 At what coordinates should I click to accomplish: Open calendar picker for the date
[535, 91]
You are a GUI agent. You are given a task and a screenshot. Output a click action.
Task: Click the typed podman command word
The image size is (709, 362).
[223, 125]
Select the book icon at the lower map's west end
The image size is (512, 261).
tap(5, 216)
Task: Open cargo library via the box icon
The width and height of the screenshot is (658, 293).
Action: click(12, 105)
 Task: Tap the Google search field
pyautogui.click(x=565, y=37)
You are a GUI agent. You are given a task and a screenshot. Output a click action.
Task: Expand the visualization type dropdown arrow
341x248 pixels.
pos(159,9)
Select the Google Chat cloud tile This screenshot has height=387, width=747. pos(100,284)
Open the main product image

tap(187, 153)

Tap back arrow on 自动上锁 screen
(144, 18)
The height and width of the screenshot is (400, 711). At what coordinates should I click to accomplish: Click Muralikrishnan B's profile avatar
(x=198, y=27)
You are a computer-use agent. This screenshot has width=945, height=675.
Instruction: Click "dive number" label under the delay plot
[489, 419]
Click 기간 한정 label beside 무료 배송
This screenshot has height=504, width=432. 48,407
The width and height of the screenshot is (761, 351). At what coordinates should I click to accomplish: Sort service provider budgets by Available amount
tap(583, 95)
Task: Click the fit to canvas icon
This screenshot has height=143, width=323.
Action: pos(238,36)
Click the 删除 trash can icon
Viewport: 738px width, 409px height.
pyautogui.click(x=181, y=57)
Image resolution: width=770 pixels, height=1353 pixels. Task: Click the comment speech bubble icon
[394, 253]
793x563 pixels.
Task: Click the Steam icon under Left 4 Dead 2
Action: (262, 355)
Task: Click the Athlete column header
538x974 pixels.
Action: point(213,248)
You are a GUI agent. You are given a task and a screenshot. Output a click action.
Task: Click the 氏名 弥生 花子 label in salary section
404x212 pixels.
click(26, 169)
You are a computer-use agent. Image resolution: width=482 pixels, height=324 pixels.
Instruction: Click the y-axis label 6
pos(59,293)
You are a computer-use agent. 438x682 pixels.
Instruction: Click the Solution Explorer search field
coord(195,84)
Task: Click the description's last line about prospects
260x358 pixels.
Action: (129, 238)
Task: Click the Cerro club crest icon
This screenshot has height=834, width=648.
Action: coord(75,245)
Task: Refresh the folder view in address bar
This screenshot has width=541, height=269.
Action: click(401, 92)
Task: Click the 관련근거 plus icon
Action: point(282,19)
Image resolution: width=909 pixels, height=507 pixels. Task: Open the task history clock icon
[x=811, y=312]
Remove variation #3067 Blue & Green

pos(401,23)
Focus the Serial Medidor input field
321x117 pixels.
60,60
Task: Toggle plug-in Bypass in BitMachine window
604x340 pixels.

• **Your assignment**: From the records above, repeat exactly the lines from the one with "341x248 pixels." through the one with "Task: Click the Athlete column header", both included.

• **Completed exercise**:
341x248 pixels.
pos(159,9)
Select the Google Chat cloud tile This screenshot has height=387, width=747. pos(100,284)
Open the main product image

tap(187, 153)

Tap back arrow on 自动上锁 screen
(144, 18)
The height and width of the screenshot is (400, 711). At what coordinates should I click to accomplish: Click Muralikrishnan B's profile avatar
(x=198, y=27)
You are a computer-use agent. This screenshot has width=945, height=675.
Instruction: Click "dive number" label under the delay plot
[489, 419]
Click 기간 한정 label beside 무료 배송
This screenshot has height=504, width=432. 48,407
The width and height of the screenshot is (761, 351). At what coordinates should I click to accomplish: Sort service provider budgets by Available amount
tap(583, 95)
Task: Click the fit to canvas icon
This screenshot has height=143, width=323.
Action: pos(238,36)
Click the 删除 trash can icon
Viewport: 738px width, 409px height.
pyautogui.click(x=181, y=57)
Image resolution: width=770 pixels, height=1353 pixels. Task: Click the comment speech bubble icon
[394, 253]
793x563 pixels.
Task: Click the Steam icon under Left 4 Dead 2
Action: (262, 355)
Task: Click the Athlete column header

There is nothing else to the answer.